Treasury Secretary Jack Lew said it's likely he will run out of debt ceiling wiggle room at the end of February.
The nation's borrowing limit is suspended until Feb. 7. After that, unless Congress has authorized an increase or has chosen to extend the suspension, the Treasury Department will have to deploy special accounting maneuvers to continue to pay all the country's bills in full and on time.
Originally Lew had estimated that those "extraordinary measures" could last until sometime between the end of February and early March.
But on Thursday, in a public interview at the Council on Foreign Relations, Lew said he now believes it's most likely he'll run out of wiggle room by the end of February.
And he stressed that any last-minute drama over the debt ceiling could cut the U.S. economy's potential for growth and undermine confidence.
"Why would anyone want to hurt the U.S. economy and hurt the recipients of payments they're entitled to?" Lew said.
"Everyone knows these obligations are not made when you raise the borrowing authority. The obligations are made when you vote on appropriations bills and when you vote on tax bills."
And, he added, it causes undue anxiety among investors and consumers when lawmakers push the issue to the last minute.

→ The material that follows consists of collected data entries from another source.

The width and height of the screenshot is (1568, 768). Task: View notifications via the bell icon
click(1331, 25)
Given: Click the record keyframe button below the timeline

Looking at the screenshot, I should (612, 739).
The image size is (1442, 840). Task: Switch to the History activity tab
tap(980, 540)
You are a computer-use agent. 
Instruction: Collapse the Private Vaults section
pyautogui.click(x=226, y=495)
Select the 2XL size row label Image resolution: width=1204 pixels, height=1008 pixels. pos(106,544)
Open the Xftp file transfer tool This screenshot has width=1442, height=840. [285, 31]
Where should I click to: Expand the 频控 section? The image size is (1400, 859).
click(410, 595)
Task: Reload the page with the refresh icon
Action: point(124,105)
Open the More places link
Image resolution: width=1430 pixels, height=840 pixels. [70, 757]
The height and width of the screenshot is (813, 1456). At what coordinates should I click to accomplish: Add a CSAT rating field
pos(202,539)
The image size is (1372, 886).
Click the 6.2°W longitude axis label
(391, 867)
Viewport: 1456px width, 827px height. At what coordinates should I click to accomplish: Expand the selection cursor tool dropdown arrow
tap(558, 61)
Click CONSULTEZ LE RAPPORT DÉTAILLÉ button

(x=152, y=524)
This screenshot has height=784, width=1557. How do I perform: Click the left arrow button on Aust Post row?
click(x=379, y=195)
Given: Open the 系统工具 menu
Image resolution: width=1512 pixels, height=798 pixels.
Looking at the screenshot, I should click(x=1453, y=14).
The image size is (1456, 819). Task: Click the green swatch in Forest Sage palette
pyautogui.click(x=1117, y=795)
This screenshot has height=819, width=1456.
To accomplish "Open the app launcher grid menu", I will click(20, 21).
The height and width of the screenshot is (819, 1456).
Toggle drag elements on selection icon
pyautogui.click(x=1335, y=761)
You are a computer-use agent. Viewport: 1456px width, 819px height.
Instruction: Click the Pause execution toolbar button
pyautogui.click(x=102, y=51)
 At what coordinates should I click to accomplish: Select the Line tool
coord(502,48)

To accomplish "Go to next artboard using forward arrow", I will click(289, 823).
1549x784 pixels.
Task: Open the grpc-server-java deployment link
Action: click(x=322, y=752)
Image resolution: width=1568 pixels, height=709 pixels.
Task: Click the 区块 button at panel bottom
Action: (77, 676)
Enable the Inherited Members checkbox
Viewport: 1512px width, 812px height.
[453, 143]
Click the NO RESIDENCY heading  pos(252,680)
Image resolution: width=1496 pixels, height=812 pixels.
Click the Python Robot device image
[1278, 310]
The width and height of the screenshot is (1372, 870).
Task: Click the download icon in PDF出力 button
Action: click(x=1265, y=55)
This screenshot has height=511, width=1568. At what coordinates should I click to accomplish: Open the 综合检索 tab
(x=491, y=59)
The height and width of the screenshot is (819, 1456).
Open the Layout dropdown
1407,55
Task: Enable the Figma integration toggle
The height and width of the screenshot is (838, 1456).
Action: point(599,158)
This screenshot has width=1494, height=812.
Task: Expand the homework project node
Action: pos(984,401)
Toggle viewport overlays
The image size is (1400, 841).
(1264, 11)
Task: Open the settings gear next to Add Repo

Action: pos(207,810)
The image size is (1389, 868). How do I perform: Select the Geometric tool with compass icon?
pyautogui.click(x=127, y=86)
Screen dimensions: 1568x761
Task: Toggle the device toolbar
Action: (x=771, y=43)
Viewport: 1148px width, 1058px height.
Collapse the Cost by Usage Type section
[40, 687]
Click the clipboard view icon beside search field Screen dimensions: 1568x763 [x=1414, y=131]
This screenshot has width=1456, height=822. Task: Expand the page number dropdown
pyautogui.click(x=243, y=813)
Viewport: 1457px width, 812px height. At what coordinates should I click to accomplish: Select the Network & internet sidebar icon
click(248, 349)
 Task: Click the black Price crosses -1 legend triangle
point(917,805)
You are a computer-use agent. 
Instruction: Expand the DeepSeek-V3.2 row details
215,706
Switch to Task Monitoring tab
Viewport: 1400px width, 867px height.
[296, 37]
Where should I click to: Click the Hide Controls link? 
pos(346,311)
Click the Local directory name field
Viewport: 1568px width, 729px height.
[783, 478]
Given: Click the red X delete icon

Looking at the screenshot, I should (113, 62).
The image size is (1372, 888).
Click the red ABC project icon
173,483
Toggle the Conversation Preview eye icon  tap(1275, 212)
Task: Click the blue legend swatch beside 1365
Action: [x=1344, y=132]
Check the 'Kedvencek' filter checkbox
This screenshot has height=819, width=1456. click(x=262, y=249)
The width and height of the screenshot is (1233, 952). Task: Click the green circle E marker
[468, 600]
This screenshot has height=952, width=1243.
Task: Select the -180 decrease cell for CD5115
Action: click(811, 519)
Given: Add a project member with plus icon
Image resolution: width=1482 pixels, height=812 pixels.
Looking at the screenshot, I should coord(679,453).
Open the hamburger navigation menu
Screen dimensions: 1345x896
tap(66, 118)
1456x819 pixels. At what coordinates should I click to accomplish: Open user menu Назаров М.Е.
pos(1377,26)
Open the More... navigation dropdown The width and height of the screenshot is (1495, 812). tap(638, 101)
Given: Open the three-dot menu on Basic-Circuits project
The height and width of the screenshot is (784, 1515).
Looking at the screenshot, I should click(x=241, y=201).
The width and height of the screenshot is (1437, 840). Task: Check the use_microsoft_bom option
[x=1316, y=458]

It appears they may not finalize their strategy until their annual retreat at the end of January, although they may float trial balloons sooner than that, said Greg Valliere, chief political strategist for the Potomac Research Group.
But, Valliere said, it's a mid-term election year and "they don't seem eager to fight or instigate a crisis when they're getting tremendous mileage out of bashing Obamacare."
House Speaker John Boehner told reporters on Thursday "we shouldn't even get close" to defaulting. "I would hope that the House and the Senate would act quickly on a bill to increase the debt limit."
Senate Majority Leader Harry Reid, after first telling reporters that he believed lawmakers had until spring to address the issue, later walked back those comments.
"Senator Reid believes that the debt ceiling should be dealt with as soon as possible," a Reid spokesman said in a statement. "Secretary Lew has recommended that Congress deal with this issue in February, and Senator Reid takes Secretary Lew's recommendations extremely seriously."